ReplyDeletethat's a great point! i'm so worried about protecting him from overuse, but there may be someone out there who could enjoy him and give him a fun life doing less! if he has to find a home, i hope it is one like that!
ReplyDeleteI recall you saying he is big. If he's big and solid and reliable he would make a great Husband Horse. Most all of the HH's I know are very much loved and cared for by their doting husband owners who are fortunate enough to get them. It allows the husband to share the whole "horse thing" with his spouse and actually learn and enjoy riding.We call them "Packers" as they will safely carry the husband thru the fields and trails or be patient and steady enough to teach the husband while he learns to ride.
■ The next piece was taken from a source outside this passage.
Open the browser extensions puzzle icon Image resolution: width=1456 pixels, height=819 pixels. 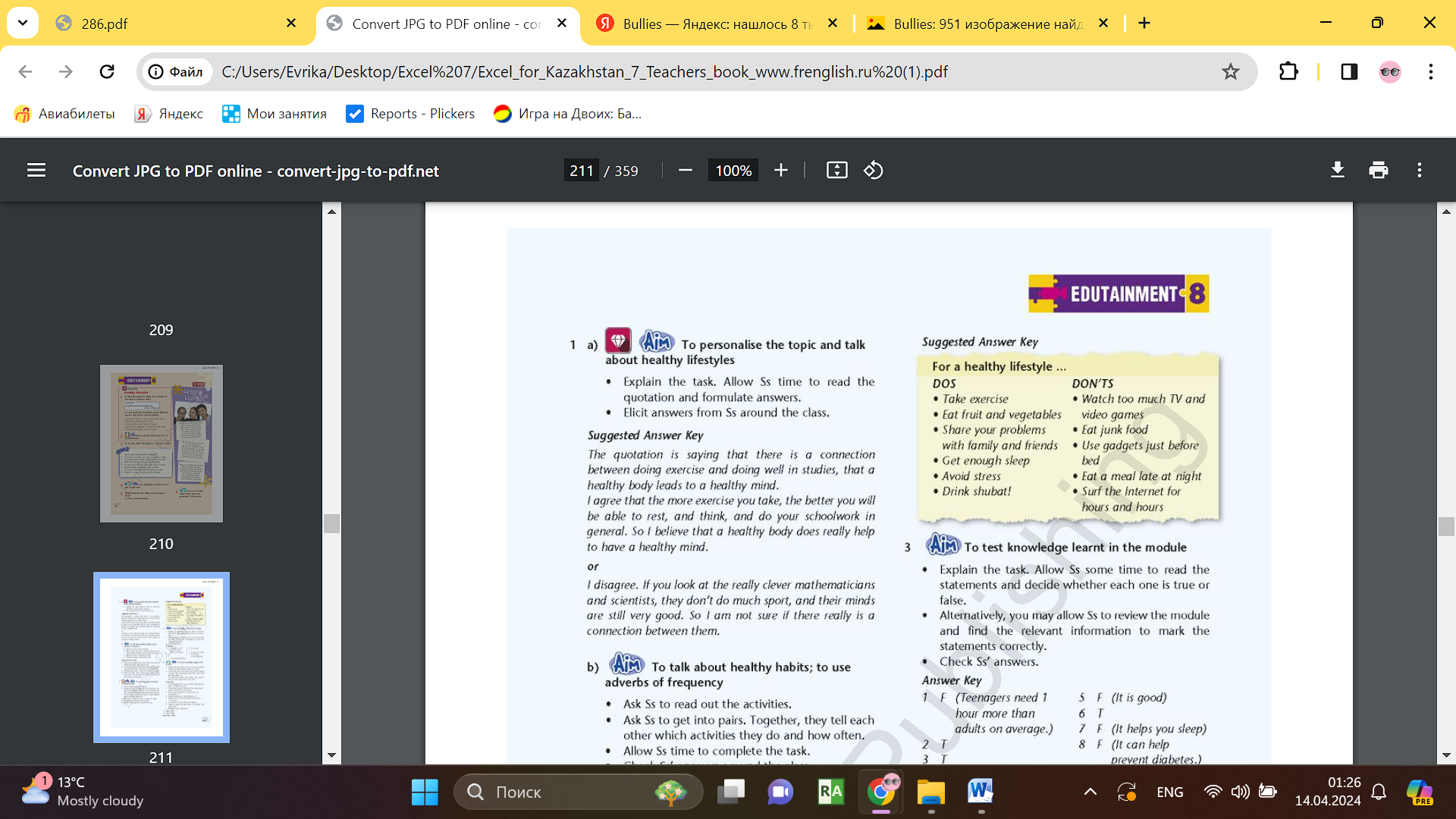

In foxhunting these horses are worth their weight in gold as many of them don't ever jump but will follow the field at the hunt pace and stand quietly at the checks.
ReplyDeleteThere are all kinds of recreational equine activities husbands do that don't require jumping. There is Competitive and Distance Trail Events, Equine Orienteering, and Hunter Paces and Chases all over the place that don't require jumping.He looks pretty big in the photos but my husband did ranch work and moved steers on his 17.0 hand TB HH! She lived till age 36 and was ridden up to age 33.
By the way,I know of someone who he might be perfect for so in the event you decide to find him a home let me know.I am close by in Pa.My farm is called Grays and Bays,I have a deep love for big gray horses and I also have the broodies to kick his ass.I would be happy to try and find him his forever home. I know how hard those decisons can be to make. It's much easier if you know where they are and get photos and updates and even better when you know you will never have to worry about the horse again cuz he becomes loved and valued by a family and becomes a family member.
LMTB's - i think he would be perfect for that job too! we still haven't decided what to do yet (we may even be able to solve the problem by finding sami a home instead, as he's a young healthy pony just begging for a regular job and some attention!) but if we need to find him a home i'll definitely let you know. it would be a relief to know he went somewhere good where he'd be appreciated and well cared for :-) thanks!
ReplyDeleteSounds like an interesting dilemma, but it's something I know a little about. When I was a teen, I was able to free lease a very high quality warmblood off her farm. When I took her, the owners fully disclosed that she had potential for lameness due to being pigeon toed and club footed and thus the reason she was retired from serious competition and up for free lease to begin with. We agreed that we'd take her and care for her and should she prove lame in the future, we'd return her to her owners with no issue. I was competing BN eventing with her and when I moved up to N, she started going lame. We had the vet out so many times to see what could be done, but in the end it was clear that her riding days were over. We had stayed in touch with her owners all along, letting them know of the situation, vet visits, etc. They even came to the barn a few times to see that she was being well cared for. In the end, we returned her to her owners who had a place for her as a "herd mom" for several ponies. It was a tough situation because no one wants their horse to go lame or to have any health issues, but the openness with the owners was great and free leasing such a quality horse brought me to a new level of riding. In many ways it wasa a win-wine becase the horse had a "job" to go home to and a great long retirement ahead of her.